[Entries on target coordinates]
***
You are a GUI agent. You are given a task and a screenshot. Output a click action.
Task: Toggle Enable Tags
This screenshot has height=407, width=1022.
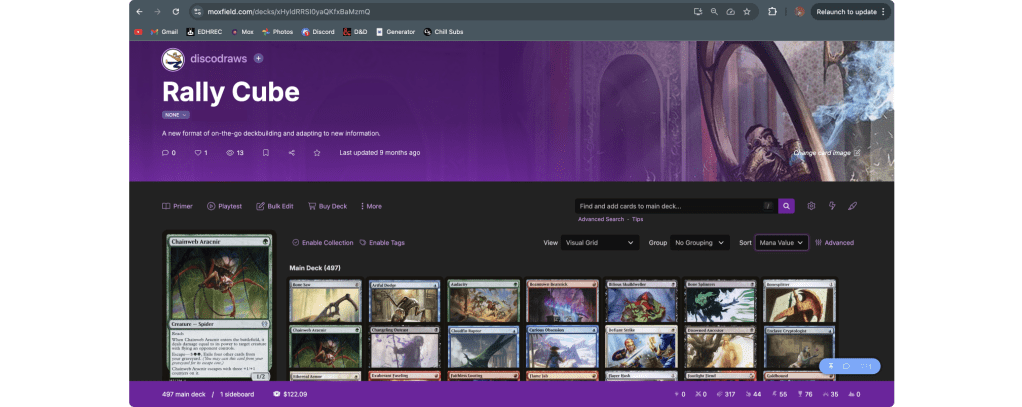381,243
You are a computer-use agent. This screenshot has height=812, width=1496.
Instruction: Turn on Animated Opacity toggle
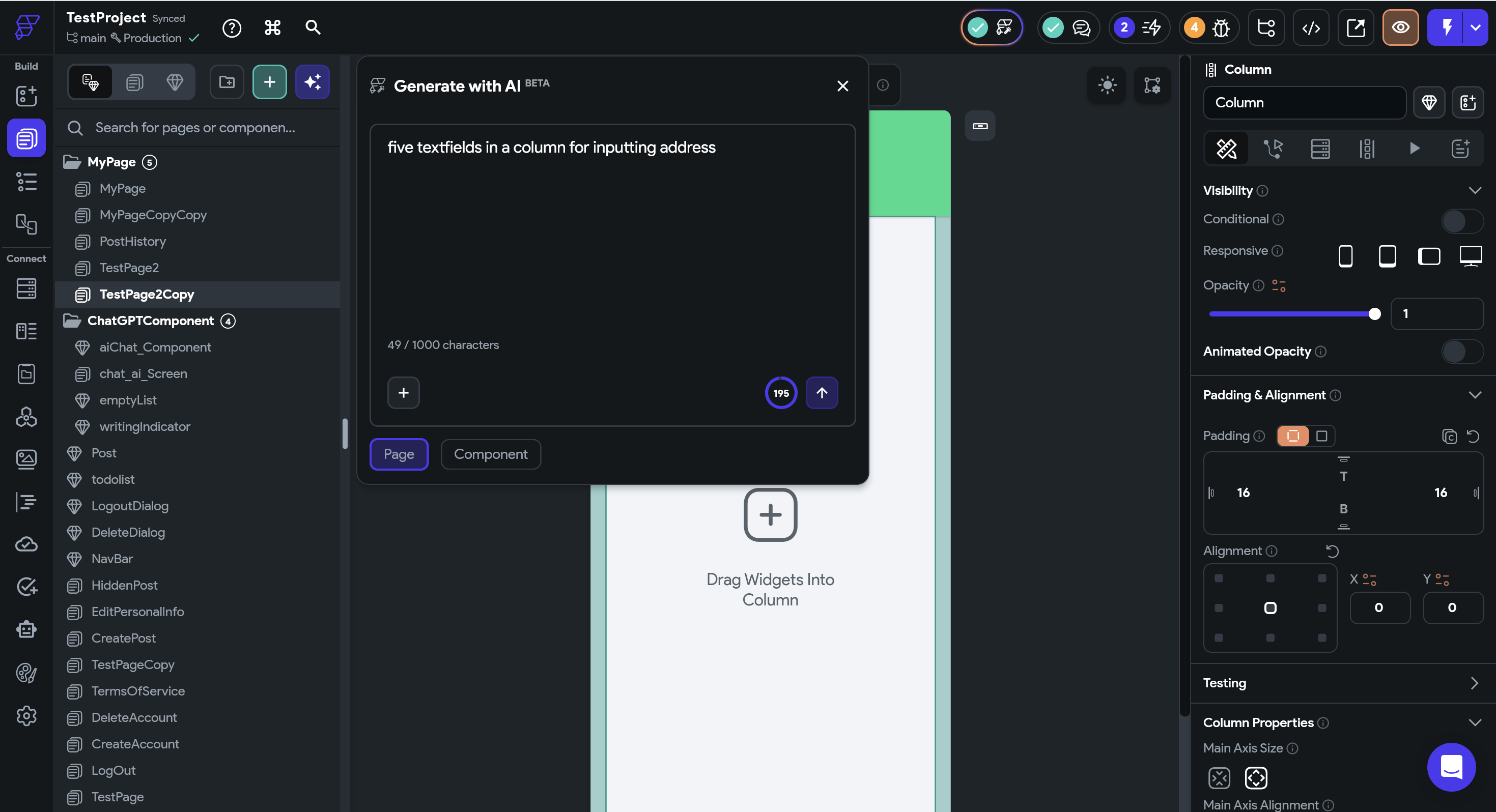[1461, 352]
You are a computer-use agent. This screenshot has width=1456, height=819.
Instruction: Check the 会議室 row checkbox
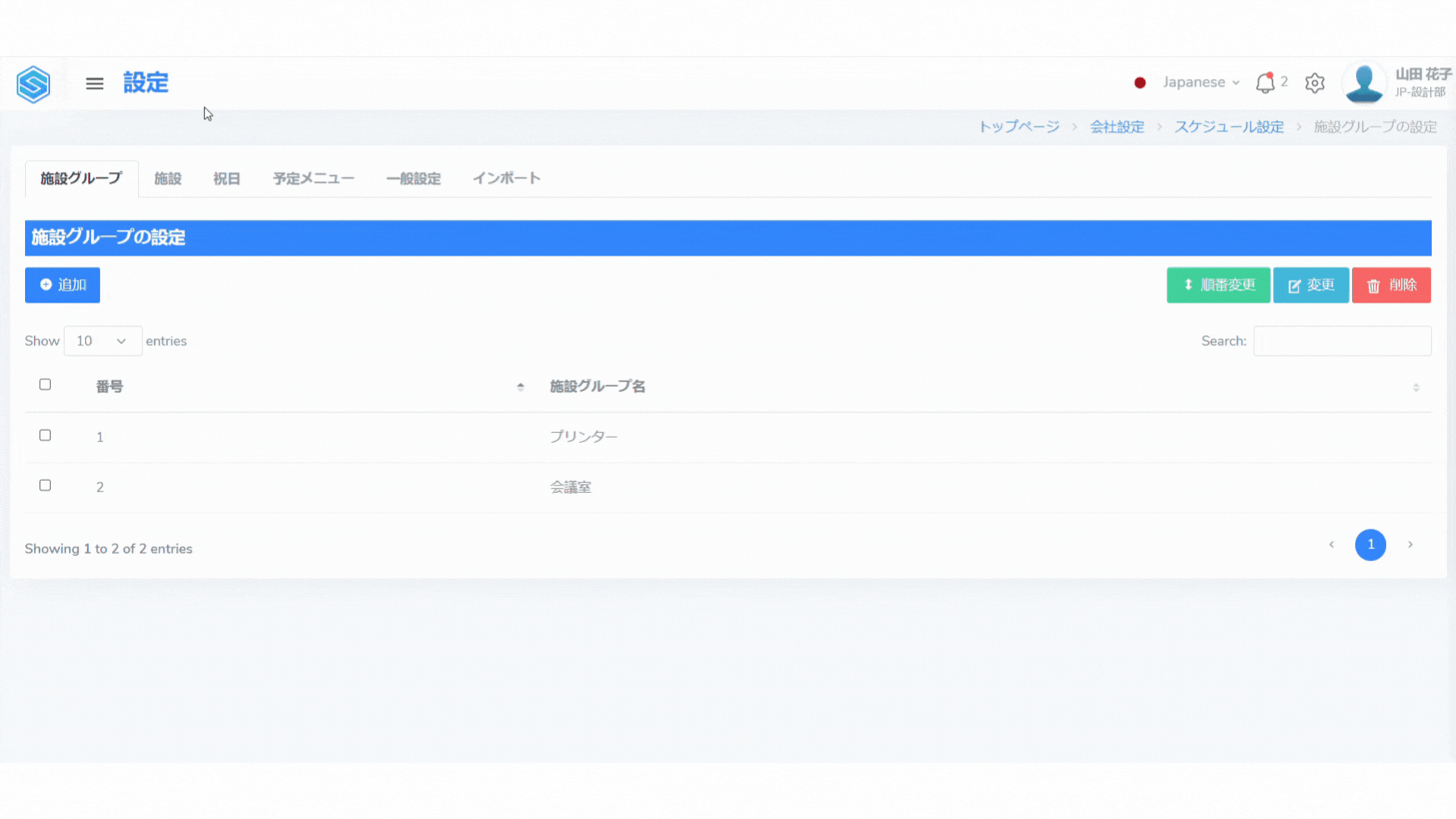pyautogui.click(x=46, y=485)
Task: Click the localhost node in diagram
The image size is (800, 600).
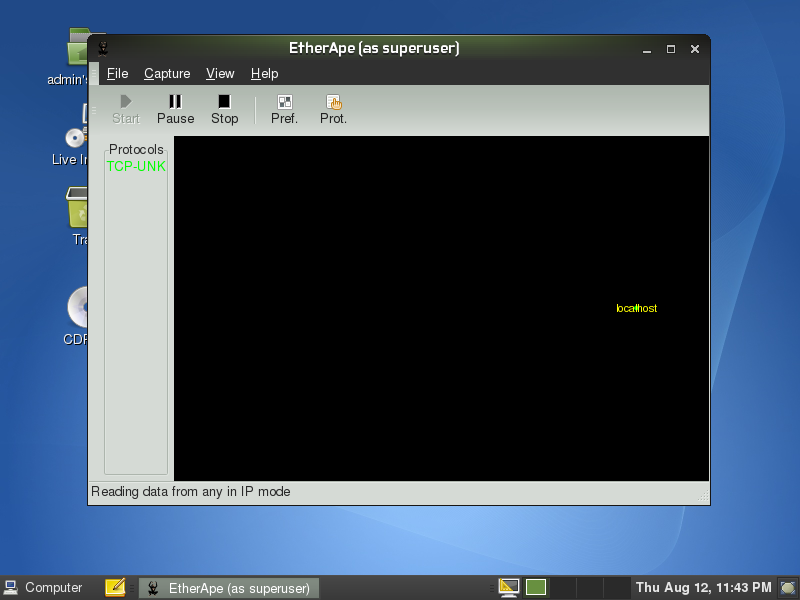Action: (x=636, y=308)
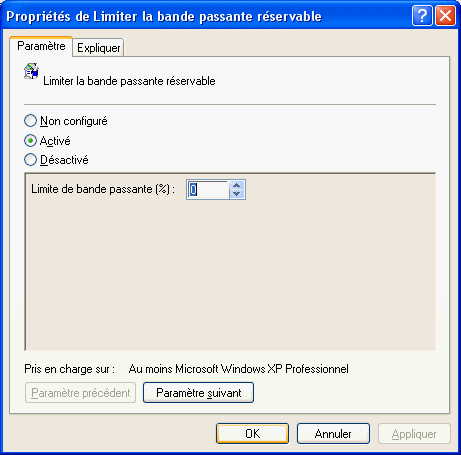Confirm with the OK button
461x455 pixels.
[252, 434]

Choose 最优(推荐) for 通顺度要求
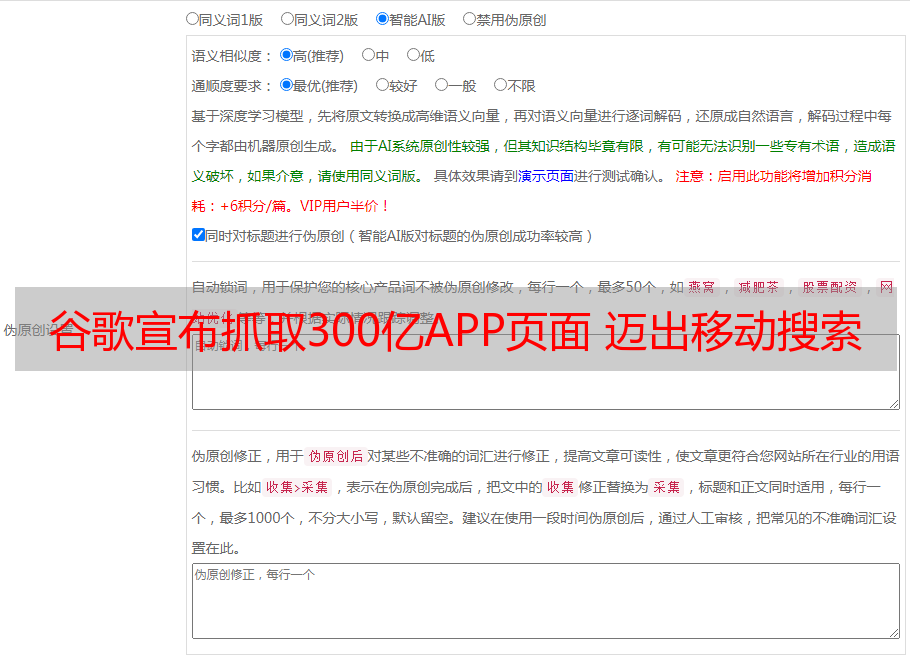click(286, 86)
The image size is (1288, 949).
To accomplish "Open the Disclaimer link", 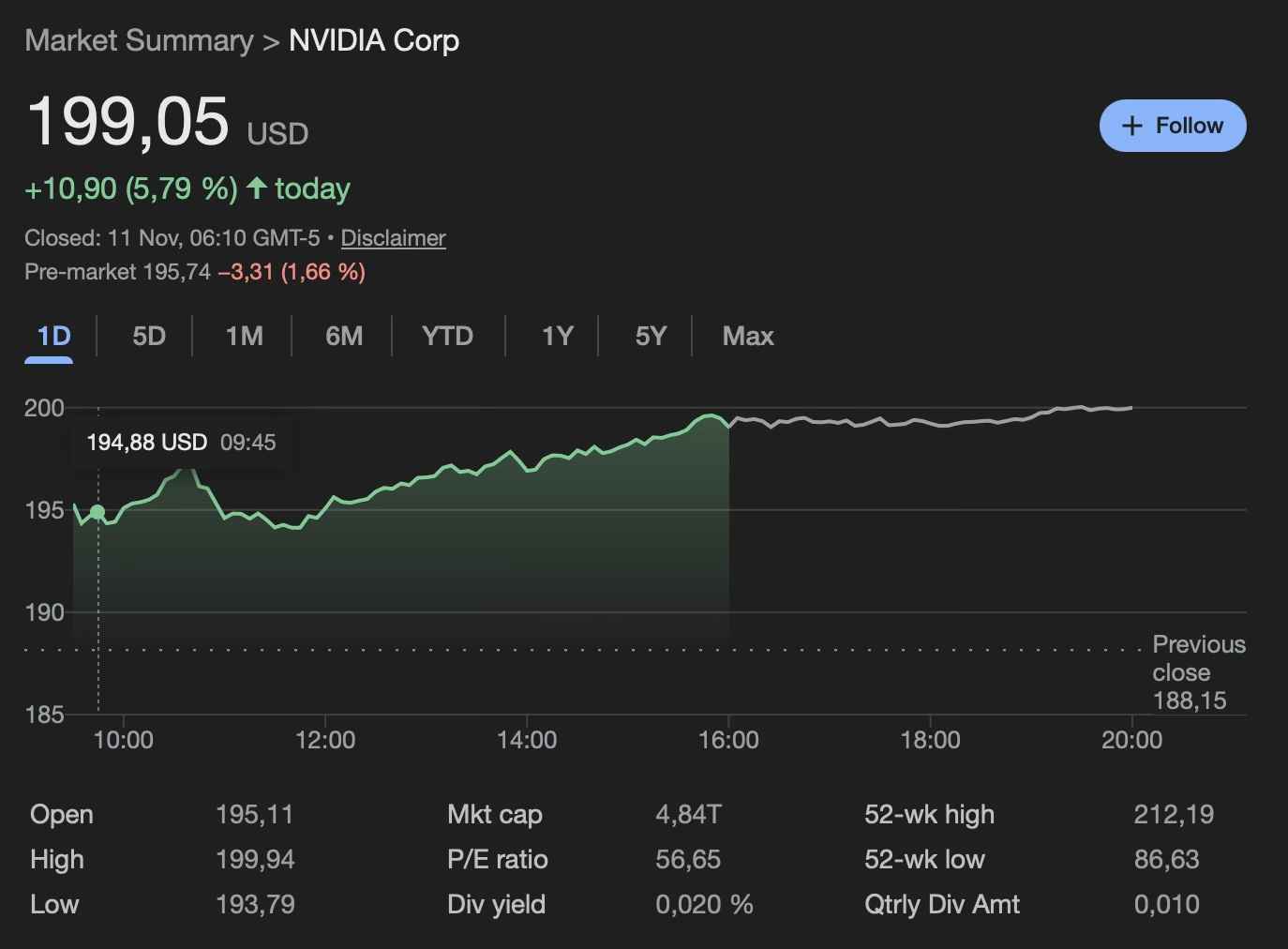I will 393,238.
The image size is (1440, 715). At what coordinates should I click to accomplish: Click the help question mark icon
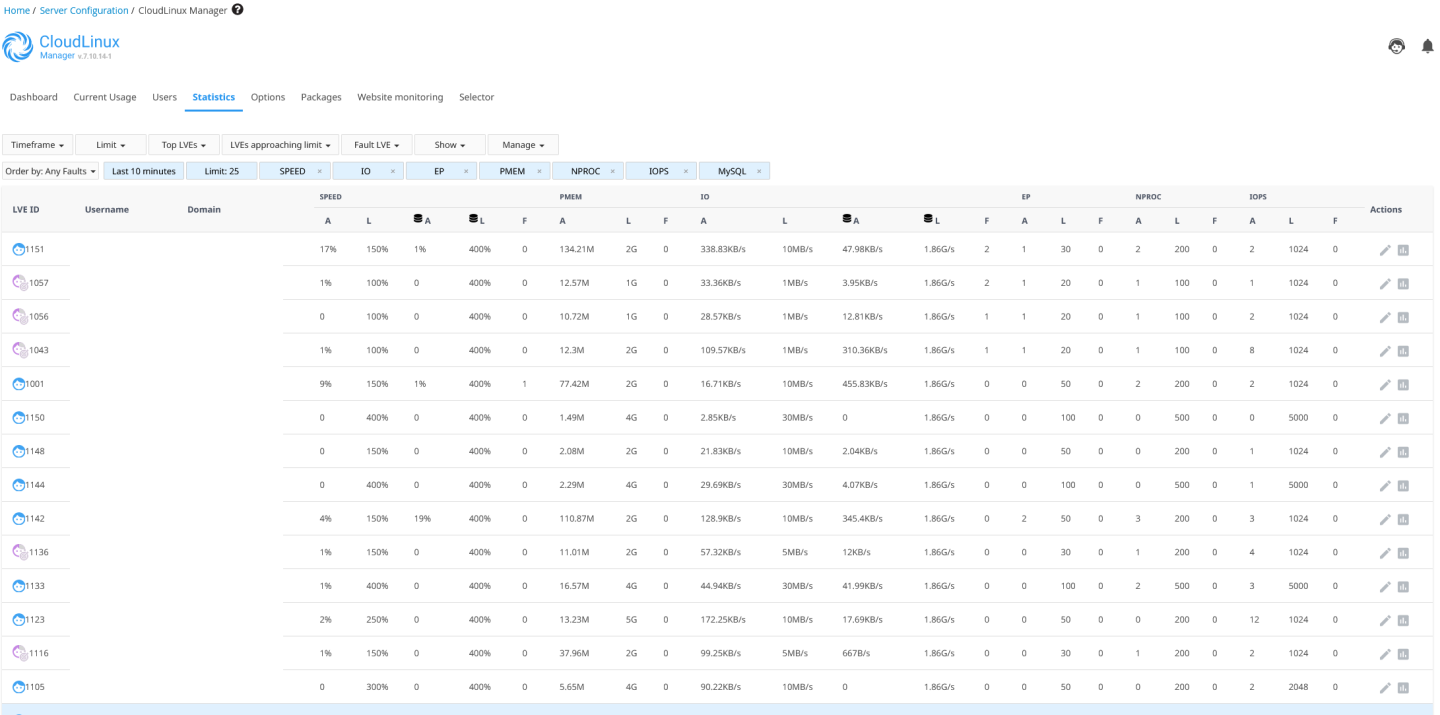click(237, 10)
***
Extract the rows verbatim, beginning with the line that contains "The image size is (1440, 715)." and continuing through the end of the rows. Omit the pictures from your copy.

The image size is (1440, 715). At what coordinates should I click to accomplish: Click the help question mark icon
click(237, 10)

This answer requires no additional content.